BRUCE LOFGREN: Early rock 'n roller/blues artist

Baron Blues Band

Barons Blues Band
(Front row from left to right: Al Scanzon, Tenor Sax, Bruce Lofgren, guitar, and Randy Espeseth. Back row: Mike Fridgen, Hammond B3)

Bruce Lofgren's future career as a guitarist and composer first began to emerge when he formed his garage band the Vegas, who recorded his first composition, Ambush, when he was only 17. By the time he left the Seattle area for California in 1970, his musical experiences and accomplishments also included leading the Barons Blues Band, house band at the popular St. Michael's Alley (a weekend dance hangout) from 1964-66; player and arranger for the locally popular Pacific Northwest Territory Band for which he wrote over fifty musical arrangements; private guitar instructor at the Al Turay Guitar Studio (1967-70); and student of big band arranging with composer/arranger Ralph Mutchler. It was also in the Pacific Northwest where Bruce discovered jazz upon finding a Tal Farlow album in a local record store and subsequently hearing the Barney Kessel Quartet play at The Cellar, a Vancouver, B.C. jazz night spot. From that point on Bruce was passsionately consumed with the language of jazz--a language of a higher plane, exciting and free like the blues, but with a much larger variety of moods and feelings.


BRUCE LOFGREN : Pre-jazz orchestra days

When Bruce arrived in CA he found work playing with local latin bands in East L.A., but then took a gig with a travelling show called Brother Love (later Pratt & McClain of Happy Days). Lofgren and his new friend, bassist Brian Vidor (later owner of Typhoon Restaurant in Santa Monica) worked Las Vegas, Tahoe, Miami and Hawaii with that band for almost a year.

Early BLJO trumpet sectionWhile in Las Vegas, Bruce hooked up with Ray Anthony, whose dazzling 10-piece show band (and Bookend Review) was headlining at the lounge of the Frontier Hotel along with Brother Love. Bruce brought some of his original charts to one of Ray's rehearsals which led to him and Ray making plans to cut an LP of Lofgren jazz-rock originals. After a year on tour with Ray's band, and with the album project finished, Bruce decided to settle in Los Angeles. In late 1972 Bruce began to make contact with other L.A. based players and organized some rehearsals in the club rooms of Local #47. You can find more information about the Bruce Lofgren Jazz Orchestra including its early history on this web site.
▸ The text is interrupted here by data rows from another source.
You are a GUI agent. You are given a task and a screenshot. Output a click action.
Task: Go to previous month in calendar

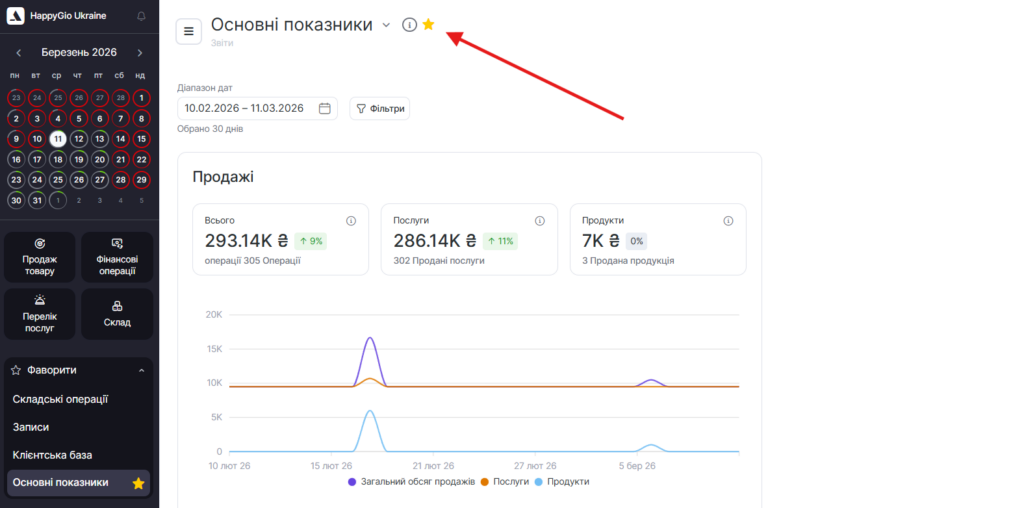click(x=19, y=53)
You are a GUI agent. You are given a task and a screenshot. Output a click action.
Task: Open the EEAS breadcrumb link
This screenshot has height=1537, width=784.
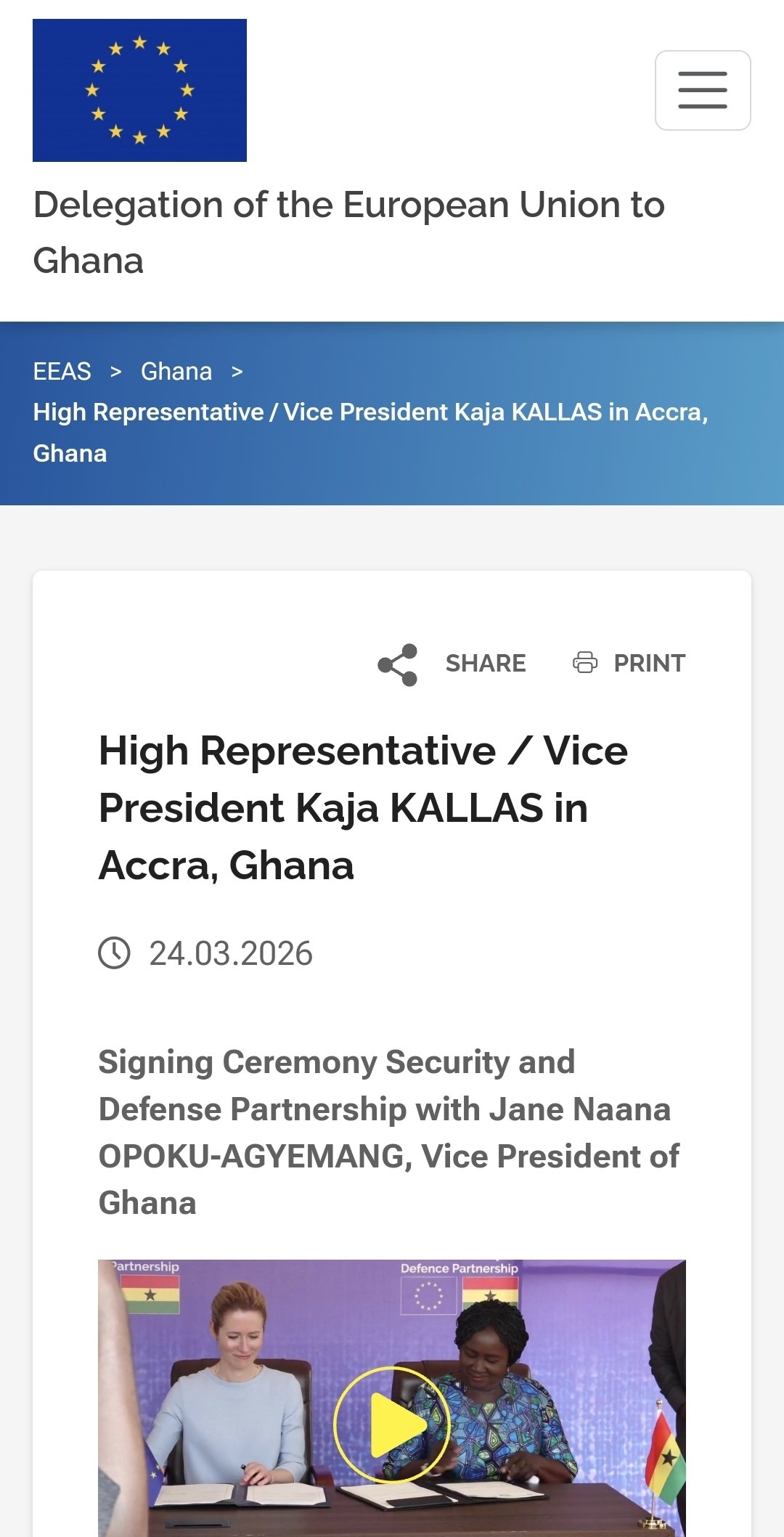(62, 371)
(Pictured above: Early BLJO trumpet section with Ron King, Roy Poper and Mike Artega)


BRUCE LOFGREN: A few notable earlier guitar credits

As the BLJO was in its developmental stages, Bruce began working more frequently in the L.A. jazz and pop scene, scoring gigs with such notable and influential artists as: Bobby Darin, Percy Faith Orchestra, Pat Upton and the Spiral Starecase, Brazilian percussionist Airto Morierra, and singer, Flora Purim. This expanded his knowledge of Brazilian music and odd meters.
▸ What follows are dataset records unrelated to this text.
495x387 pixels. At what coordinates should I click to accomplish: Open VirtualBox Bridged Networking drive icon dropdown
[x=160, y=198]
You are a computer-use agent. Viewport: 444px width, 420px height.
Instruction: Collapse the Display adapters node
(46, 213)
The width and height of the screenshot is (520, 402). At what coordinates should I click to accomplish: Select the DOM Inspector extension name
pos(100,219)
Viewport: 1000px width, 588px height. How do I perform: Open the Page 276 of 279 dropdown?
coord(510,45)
As a guitarist Lofgren also gigged with Tony Rizzi and his Five Guitars plus Four, a unique and challenging group which performed the music of Charlie Christian harmonized for five guitars. In this group were such great players as: Tony Rizzi, Jimmy Wyble, Pete Christlieb, Grant Geissman, Tim May, Tom Ranier, and Jeff Hamilton, Tommy Tedesco, and Steve Carnelli.

BRUCE LOFGREN: A few notable composing and arranging credits

Beginning in 1976 Bruce studied Orchestration privately for two years with Dr. Albert Harris, the great English composer and arranger. From the mid 70's Lofgren was constantly composing his own works for jazz orchestra as well as arranging music for other artists. He wrote for The Osmonds, Donny and Marie Show, Doc Severinson's Tonight Show Orchestra, Loggins and Messina and Donna Summer. He had his jazz/rock composition Three Day Suckers recorded by the Buddy Rich Orchestra on the successful album Big Band Machine. Lofgren received a gold record for work done on the CBS project Native Sons by Loggins and Messina, a gold single for arranging Yes, I'm Ready for Teri De Sario (produced by K.C. and the Sunshine Band). He wrote two arrangements for Donna Summer on the platinum album Live and More, and co-wrote the theme for the syndicated T.V. show Johnny Carson's Comedy Classics. He has composed music for many industrial films and hundreds of radio and T.V. commercials. Songwriter Lofgren also penned a song to honor Kirk Douglas at an LAUSD ribbon cutting ceremony with Kirk Douglas. Lofgren arranged music for Keith Emerson's guest appearance at the Led Zeppelin reunion concert at London's O2 Stadium.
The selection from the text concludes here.